I also hate that I’m thinking about all this now. Why now? Why in the summer when I should be enjoying my time off school? Why didn’t I think about this during school when I could actually do something about it?!
The thing is, I was also kinda depressed during term one so when term two rolled along, I decided I was sick of being depressed so I let myself go and ignored all the things that made me worry, which included how I was gonna get into the program.
I hope that somewhere along the way, skies will be blue and the dreams that I dare to dream will really come true.
Sorry for the lengthy post. If you made it this far, I thank you from the bottom of my heart.
Chewy M&M and Chocolate Chip Cookies
2 c + 2tbsp AP flour
1/2 tsp baking soda
1/2 tsp salt
12 tbsp unsalted butter, melted and cooled til warm
1 c packed brown sugar
1/2 c granulated sugar
1 large egg + 1 egg yolk
2 tsp vanilla
3/4 c chocolate chips
desired amount of m&ms for topping
1. Preheat oven to 325 degrees F
2. Whisk flour, baking soda, and salt.
3. Mix butter and sugar, then mix in egg, egg yolk, and vanilla until combined.
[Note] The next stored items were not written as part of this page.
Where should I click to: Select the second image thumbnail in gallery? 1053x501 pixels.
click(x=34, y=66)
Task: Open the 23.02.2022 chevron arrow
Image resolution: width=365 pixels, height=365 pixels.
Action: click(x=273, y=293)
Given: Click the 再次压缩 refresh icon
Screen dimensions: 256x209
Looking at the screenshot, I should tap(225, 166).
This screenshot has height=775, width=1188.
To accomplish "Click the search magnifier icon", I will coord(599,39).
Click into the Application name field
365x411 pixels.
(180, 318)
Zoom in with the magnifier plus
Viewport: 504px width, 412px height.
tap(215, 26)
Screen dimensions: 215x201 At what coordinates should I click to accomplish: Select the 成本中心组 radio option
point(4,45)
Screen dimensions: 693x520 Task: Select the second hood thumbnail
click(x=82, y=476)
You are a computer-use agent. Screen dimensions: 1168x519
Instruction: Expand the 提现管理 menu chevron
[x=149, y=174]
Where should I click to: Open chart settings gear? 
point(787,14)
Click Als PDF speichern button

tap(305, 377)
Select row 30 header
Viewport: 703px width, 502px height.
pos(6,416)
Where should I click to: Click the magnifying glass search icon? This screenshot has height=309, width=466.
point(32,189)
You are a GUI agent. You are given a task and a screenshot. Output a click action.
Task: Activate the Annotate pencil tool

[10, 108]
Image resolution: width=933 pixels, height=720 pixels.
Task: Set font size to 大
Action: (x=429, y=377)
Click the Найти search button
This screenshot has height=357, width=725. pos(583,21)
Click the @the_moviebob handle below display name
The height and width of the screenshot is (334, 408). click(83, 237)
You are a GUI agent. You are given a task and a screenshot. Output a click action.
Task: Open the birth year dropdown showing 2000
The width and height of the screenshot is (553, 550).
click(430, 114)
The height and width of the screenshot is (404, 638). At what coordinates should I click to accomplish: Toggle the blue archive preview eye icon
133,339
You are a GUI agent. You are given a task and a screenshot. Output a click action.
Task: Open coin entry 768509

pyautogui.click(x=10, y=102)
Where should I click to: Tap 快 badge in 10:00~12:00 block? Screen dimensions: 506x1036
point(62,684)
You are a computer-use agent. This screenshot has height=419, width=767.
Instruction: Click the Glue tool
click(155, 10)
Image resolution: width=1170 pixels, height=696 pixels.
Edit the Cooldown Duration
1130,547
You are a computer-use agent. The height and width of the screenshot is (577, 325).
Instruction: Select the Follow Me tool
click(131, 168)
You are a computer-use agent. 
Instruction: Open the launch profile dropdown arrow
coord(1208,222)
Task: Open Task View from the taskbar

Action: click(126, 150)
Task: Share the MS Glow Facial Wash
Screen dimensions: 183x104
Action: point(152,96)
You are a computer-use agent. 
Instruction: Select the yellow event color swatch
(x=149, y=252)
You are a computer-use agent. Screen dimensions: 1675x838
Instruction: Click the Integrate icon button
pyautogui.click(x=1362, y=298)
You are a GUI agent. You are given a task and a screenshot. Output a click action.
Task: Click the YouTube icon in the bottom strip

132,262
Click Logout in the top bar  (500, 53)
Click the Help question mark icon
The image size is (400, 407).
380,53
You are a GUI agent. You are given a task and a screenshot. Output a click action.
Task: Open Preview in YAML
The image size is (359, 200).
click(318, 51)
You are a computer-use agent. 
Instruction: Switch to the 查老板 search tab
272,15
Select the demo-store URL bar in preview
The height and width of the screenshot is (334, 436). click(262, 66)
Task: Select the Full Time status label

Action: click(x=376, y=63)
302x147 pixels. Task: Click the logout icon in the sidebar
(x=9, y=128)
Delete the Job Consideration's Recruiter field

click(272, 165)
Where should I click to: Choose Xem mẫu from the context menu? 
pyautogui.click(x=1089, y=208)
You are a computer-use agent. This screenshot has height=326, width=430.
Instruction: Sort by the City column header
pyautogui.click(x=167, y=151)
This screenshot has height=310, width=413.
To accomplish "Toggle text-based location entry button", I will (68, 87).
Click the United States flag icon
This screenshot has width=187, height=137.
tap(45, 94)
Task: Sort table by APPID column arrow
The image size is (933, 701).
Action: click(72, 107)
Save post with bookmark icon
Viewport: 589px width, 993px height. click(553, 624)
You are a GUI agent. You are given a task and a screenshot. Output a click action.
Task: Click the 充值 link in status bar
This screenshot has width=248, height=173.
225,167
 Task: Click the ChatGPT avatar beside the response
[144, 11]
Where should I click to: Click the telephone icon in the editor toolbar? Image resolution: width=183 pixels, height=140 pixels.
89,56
4. Add the dry ingredients gradually, mix until just combined, don’t want too much gluten now!
5. Stir in chocolate chips.
6. Roll 1/4 c of dough in hands, rip them in half and face the jagged parts up while you join the two pieces together again. Place it on a baking sheet and crowd the top of the dough with m&ms. As the cookie bakes, it’ll spread and so will the m&ms.